> [TEXT BLOCK]
Re: [PATCH 16/17] RISC-V: User-facing API

From: James Hogan
Date: Wed Jul 12 2017 - 13:10:03 EST


On Wed, Jul 12, 2017 at 09:24:24AM -0700, Palmer Dabbelt wrote:
> On Wed, 12 Jul 2017 04:07:51 PDT (-0700), james.hogan@xxxxxxxxxx wrote:
> > On Tue, Jul 11, 2017 at 06:31:29PM -0700, Palmer Dabbelt wrote:
> >> diff --git a/arch/riscv/kernel/signal.c b/arch/riscv/kernel/signal.c
> >> new file mode 100644
> >> index 000000000000..e0a1b89583ef
> >> --- /dev/null
> >> +++ b/arch/riscv/kernel/signal.c
> >> @@ -0,0 +1,289 @@
> >
> >> +static long setup_sigcontext(struct rt_sigframe __user *frame,
> >> + struct pt_regs *regs)
> >> +{
> >> + struct sigcontext __user *sc = &frame->uc.uc_mcontext;
> >> + long err;
> >> + size_t i;
> >> + /* sc_regs is structured the same as the start of pt_regs */
> >> + err = __copy_to_user(&sc->sc_regs, regs, sizeof(sc->sc_regs));
> >> + /* Save the floating-point state. */
> >> + err |= save_d_state(regs, &sc->sc_fpregs.d);
> >> + /* We support no other extension state at this time. */
> >> + for (i = 0; i < ARRAY_SIZE(sc->sc_fpregs.q.reserved); i++)

> [DATA PROVIDED]
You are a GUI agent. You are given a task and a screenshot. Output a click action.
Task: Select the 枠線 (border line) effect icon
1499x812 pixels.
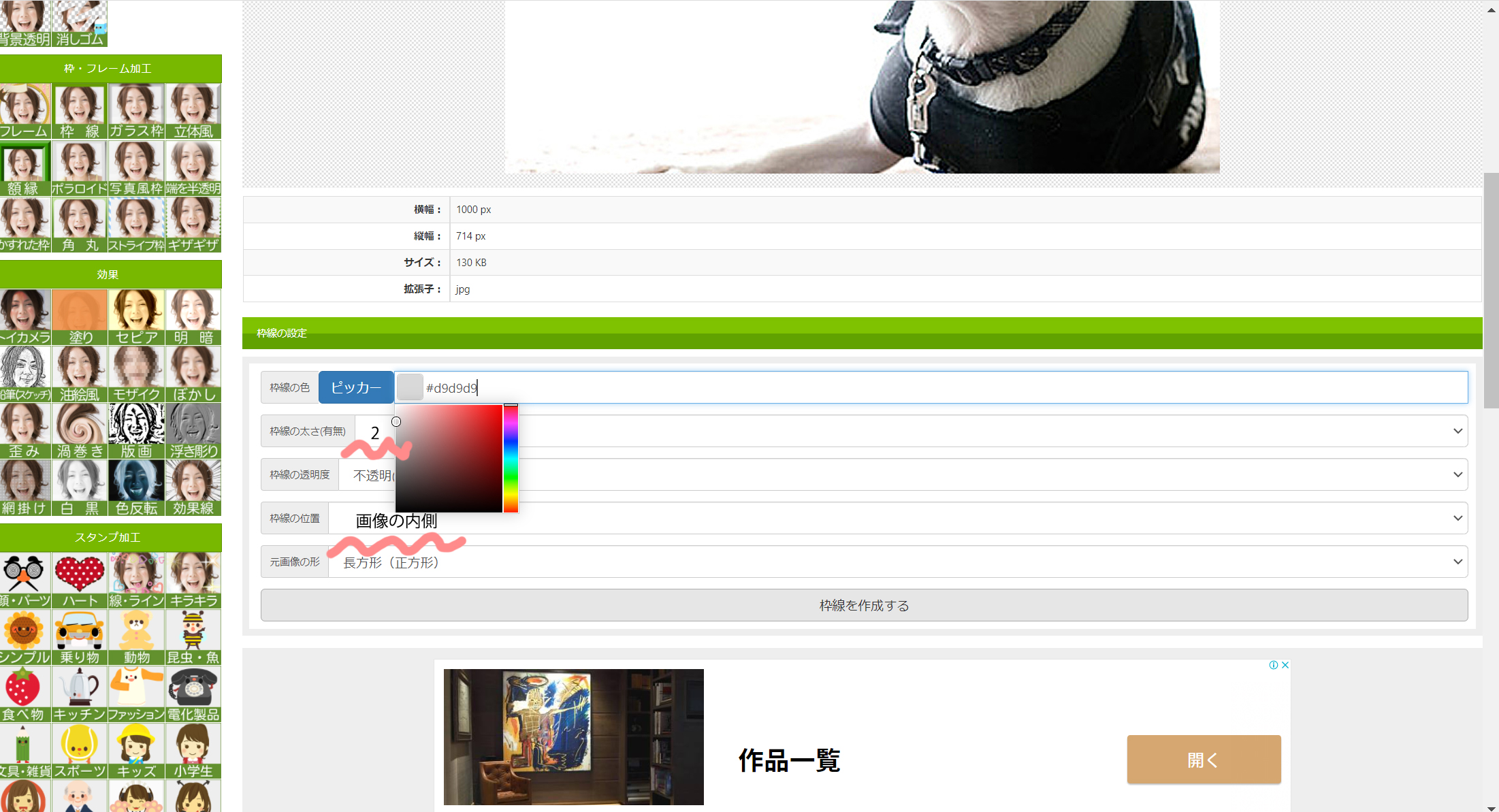coord(80,111)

> [WRITTEN TASKS]
A. Answer these questions about the RISC-V patch email:
(i) Who sent the message, and on what date?
(ii) Which file does the quoted diff create?
(iii) According to a comment in the code, what is sc_regs structured the same as?
B. Pick up the RISC-V patch email after its last line and write the next part of it.
None of the data is needed here.

> [RESPONSES]
A.
(i) James Hogan, on Wed Jul 12 2017 - 13:10:03 EST.
(ii) arch/riscv/kernel/signal.c
(iii) The start of pt_regs.

B.
> >> + err |= __put_user(0, &sc->sc_fpregs.q.reserved[i]);
> >
> > How should userland determine how to interpret sc_fpregs? It looks like
> > you couldn't add f or q state without using one of these reserved
> > fields, so why not just specify a field up front to say which fp format
> > (if any) to interpret?
>
> We considered that, but didn't want to tie ourserves to an extension mechanism
> right now because we don't know what the vector extension is going to look
> like.
>
> > That would allow userland wanting to interpret it to safely check that
> > field in a forward and backward compatible way without assuming a
> > specific format is in use.
>
> We set ELF_HWCAP (which percolates to userspace via the auxvec. This contains
> the entire set of extensions the kernel supports on the current machine, which
> allows userspace to figure out what the format of the floating-point state is.

But then (as far as I understand it) software written now could break
once support for that extension is made available and the format
suddenly changes (or to avoid that breakage you may need to split up
vector values, which is not what the current union describes). Wouldn't
it be better to define it now in such a way that you hopefully don't
need to worry about such ABI breakage in future?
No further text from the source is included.